* [WHAT YOU WILL DO]
Return the lines of the records below exactly as they appear, starting at the line that contains "The image size is (668, 434)." and ending at the line that contains "[x=262, y=24]", with both of those lines included.

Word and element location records
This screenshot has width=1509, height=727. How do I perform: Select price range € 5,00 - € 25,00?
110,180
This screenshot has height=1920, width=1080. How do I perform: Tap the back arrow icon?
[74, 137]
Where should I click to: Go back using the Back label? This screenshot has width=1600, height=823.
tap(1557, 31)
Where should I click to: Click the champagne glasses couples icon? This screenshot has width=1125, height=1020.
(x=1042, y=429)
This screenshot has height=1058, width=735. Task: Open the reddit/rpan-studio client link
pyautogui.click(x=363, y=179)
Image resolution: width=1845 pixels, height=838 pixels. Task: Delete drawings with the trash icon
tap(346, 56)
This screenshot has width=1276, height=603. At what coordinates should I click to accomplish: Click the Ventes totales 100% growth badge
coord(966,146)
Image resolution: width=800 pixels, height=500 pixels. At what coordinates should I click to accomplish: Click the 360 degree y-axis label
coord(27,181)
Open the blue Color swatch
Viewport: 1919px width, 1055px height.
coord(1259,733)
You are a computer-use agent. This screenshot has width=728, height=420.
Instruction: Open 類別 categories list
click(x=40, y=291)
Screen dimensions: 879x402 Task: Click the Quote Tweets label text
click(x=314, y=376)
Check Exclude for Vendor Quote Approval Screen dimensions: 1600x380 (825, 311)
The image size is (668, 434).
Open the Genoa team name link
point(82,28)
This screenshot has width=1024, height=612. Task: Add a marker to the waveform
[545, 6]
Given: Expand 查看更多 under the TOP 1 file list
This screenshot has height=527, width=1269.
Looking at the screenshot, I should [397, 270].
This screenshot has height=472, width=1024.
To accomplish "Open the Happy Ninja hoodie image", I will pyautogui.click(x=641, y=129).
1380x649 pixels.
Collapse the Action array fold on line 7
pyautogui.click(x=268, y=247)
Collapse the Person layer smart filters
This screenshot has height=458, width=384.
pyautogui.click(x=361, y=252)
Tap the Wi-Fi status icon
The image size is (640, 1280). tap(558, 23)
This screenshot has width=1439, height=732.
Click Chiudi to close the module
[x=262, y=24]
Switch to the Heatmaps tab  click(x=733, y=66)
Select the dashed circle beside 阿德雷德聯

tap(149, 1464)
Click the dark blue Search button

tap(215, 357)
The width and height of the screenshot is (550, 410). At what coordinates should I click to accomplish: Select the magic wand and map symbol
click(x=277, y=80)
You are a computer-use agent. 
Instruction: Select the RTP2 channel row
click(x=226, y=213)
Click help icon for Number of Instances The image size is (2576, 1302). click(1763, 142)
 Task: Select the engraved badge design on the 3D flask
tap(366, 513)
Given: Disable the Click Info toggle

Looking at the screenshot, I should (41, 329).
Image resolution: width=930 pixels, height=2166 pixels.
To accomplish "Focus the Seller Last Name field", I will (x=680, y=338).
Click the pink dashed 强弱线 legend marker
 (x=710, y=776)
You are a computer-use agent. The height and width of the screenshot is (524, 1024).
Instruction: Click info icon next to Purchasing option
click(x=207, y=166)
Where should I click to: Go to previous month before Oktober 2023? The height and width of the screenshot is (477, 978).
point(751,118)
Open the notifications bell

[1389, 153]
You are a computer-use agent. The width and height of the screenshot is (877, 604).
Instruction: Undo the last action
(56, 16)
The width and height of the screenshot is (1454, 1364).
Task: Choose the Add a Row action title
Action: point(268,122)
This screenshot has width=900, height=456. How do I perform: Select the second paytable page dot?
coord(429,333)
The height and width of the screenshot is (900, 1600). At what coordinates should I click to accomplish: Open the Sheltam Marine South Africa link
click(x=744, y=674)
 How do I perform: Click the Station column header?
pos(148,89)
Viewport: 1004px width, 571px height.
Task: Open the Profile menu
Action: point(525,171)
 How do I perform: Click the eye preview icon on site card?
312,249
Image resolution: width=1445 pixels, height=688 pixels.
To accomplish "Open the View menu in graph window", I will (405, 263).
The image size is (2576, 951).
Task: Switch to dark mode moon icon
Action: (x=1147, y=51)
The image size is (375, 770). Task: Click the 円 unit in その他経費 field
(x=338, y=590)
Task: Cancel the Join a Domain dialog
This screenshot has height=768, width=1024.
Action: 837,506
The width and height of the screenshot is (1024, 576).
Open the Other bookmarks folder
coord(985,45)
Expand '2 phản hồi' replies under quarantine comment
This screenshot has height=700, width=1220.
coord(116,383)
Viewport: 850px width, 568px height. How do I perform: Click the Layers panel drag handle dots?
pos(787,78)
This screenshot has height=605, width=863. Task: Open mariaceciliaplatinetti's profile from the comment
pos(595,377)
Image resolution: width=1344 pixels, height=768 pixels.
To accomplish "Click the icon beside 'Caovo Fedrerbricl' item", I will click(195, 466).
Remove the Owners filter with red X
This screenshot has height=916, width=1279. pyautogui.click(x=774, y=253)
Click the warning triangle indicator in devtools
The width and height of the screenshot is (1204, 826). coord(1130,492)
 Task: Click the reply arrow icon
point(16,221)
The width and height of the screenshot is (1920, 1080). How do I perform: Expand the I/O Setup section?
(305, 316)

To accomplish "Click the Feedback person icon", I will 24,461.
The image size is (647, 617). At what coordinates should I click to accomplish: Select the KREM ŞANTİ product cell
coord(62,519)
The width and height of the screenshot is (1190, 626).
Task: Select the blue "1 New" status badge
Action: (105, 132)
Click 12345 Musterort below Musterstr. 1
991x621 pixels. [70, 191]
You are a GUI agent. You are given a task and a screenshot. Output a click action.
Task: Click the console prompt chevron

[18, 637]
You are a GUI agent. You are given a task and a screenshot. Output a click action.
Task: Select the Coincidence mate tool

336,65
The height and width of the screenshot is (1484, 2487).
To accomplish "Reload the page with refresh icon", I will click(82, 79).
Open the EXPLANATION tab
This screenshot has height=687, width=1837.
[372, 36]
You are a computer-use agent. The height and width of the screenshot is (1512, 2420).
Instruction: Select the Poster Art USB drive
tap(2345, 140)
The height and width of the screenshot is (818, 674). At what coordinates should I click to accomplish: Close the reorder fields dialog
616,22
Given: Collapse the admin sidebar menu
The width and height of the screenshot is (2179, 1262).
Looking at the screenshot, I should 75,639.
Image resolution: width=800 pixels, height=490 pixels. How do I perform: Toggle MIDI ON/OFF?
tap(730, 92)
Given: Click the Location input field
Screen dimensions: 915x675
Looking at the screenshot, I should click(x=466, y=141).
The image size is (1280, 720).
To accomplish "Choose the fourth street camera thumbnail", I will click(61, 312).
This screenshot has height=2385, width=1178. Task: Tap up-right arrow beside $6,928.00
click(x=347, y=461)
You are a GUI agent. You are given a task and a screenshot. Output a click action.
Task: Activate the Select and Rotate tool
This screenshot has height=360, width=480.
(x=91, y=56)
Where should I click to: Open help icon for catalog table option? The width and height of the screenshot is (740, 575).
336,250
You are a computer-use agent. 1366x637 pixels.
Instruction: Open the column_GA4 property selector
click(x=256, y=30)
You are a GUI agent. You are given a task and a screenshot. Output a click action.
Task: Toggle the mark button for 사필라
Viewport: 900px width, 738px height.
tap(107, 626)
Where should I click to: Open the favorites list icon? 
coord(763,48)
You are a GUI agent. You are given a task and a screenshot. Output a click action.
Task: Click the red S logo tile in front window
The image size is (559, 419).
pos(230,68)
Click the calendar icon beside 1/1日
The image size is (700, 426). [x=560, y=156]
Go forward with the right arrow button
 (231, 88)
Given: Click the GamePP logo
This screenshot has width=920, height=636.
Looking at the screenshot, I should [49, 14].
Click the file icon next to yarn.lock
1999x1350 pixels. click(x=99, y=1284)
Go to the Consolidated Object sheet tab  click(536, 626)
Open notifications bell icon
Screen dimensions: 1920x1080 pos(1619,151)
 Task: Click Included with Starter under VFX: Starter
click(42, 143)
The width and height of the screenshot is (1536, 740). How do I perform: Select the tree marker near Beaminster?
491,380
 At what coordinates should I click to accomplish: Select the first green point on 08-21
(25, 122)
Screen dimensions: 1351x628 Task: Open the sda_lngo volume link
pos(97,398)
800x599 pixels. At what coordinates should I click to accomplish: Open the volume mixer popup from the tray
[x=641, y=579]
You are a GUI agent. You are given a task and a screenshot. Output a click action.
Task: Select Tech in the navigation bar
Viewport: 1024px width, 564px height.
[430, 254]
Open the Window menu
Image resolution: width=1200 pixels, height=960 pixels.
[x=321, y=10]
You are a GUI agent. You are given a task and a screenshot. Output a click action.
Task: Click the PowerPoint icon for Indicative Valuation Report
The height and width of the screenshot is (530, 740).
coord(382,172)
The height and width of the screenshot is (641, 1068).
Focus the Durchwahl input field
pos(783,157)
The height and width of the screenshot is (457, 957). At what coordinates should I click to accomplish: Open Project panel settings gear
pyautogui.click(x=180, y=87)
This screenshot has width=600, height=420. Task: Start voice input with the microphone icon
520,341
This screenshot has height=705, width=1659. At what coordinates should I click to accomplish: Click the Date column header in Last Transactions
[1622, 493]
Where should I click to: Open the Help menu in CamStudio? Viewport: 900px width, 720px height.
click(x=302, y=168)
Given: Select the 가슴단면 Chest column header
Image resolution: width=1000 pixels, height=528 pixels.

* [THE OUTPUT]
The image size is (668, 434).
Open the Genoa team name link
point(82,28)
This screenshot has width=1024, height=612. Task: Add a marker to the waveform
[545, 6]
Given: Expand 查看更多 under the TOP 1 file list
This screenshot has height=527, width=1269.
Looking at the screenshot, I should [397, 270].
This screenshot has height=472, width=1024.
To accomplish "Open the Happy Ninja hoodie image", I will pyautogui.click(x=641, y=129).
1380x649 pixels.
Collapse the Action array fold on line 7
pyautogui.click(x=268, y=247)
Collapse the Person layer smart filters
This screenshot has height=458, width=384.
pyautogui.click(x=361, y=252)
Tap the Wi-Fi status icon
The image size is (640, 1280). tap(558, 23)
This screenshot has width=1439, height=732.
Click Chiudi to close the module
[x=262, y=24]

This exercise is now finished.